What Is the Manning Pipe Flow Calculator?
This tool computes the steady, uniform open-channel or gravity flow in a circular pipe using the Manning equation. Given the pipe diameter, channel slope, Manning roughness coefficient and how full the pipe is, it returns the discharge \(Q\), the average velocity \(V\), the flow cross-sectional area, the hydraulic radius and the depth of flow. It works for sewers, culverts, storm drains and any circular conduit flowing by gravity. This version uses SI units (meters, m³/s).
The Manning Equation
The discharge is given by:
$$Q = \frac{1}{n} A R^{2/3} S^{1/2}$$where \(n\) = Manning roughness coefficient, \(A\) = flow area (m²), \(R\) = hydraulic radius (m), and \(S\) = slope (m/m).
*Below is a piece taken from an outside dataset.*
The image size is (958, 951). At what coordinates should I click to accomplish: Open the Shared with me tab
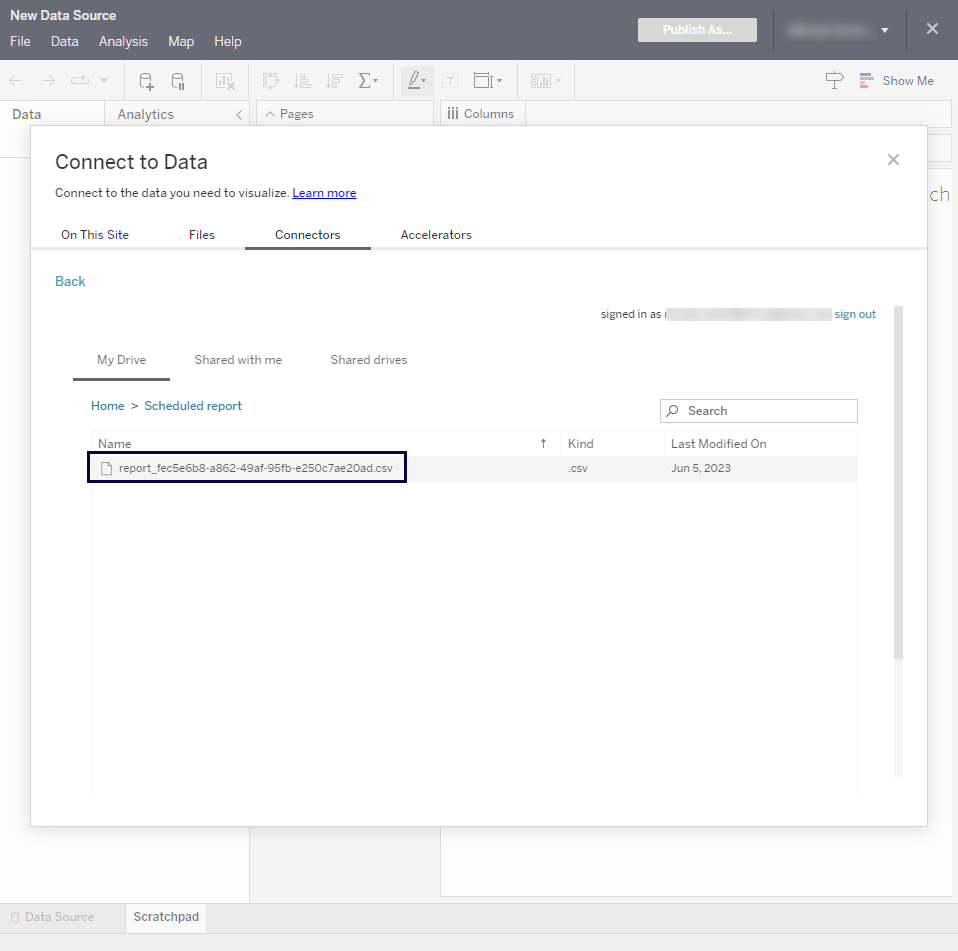pyautogui.click(x=238, y=360)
For a partially full circular pipe of radius \(r\) and central angle \(\theta\) of the wetted arc:
$$A = \frac{r^2}{2}\left(\theta - \sin\theta\right), \quad P = r\,\theta, \quad R = \frac{A}{P}$$The angle follows from the fill ratio via \(\cos(\theta/2) = (r - y)/r\), where \(y\) is the flow depth.
How to Use It
Enter the inner diameter, the longitudinal slope, the roughness coefficient (about 0.013 for concrete or PVC), and the fill ratio (1 = full, 0.5 = half full). The calculator solves the geometry and applies Manning to give flow and velocity.
Worked Example
For \(D = 0.5\,\text{m}\), \(S = 0.01\), \(n = 0.013\), full pipe (\(\theta = 2\pi\)):
$$A = \pi r^2 = \pi (0.25)^2 = 0.19635\,\text{m}^2$$$$R = \frac{D}{4} = 0.125\,\text{m}$$$$V = \frac{1}{0.013}(0.125)^{2/3}(0.01)^{1/2} = 1.922\,\text{m/s}$$$$Q = V \times A = 0.3774\,\text{m}^3/\text{s}$$FAQ
What is the hydraulic radius? It is the flow area divided by the wetted perimeter, a measure of channel efficiency.
Why does a pipe carry more flow at ~94% full than 100% full? Near full, the wetted perimeter grows faster than the area, reducing R and velocity, so peak discharge occurs slightly below full.
What units does this use? SI units: diameter and slope in meters, output in m³/s and m/s. The Manning coefficient n is dimensionless.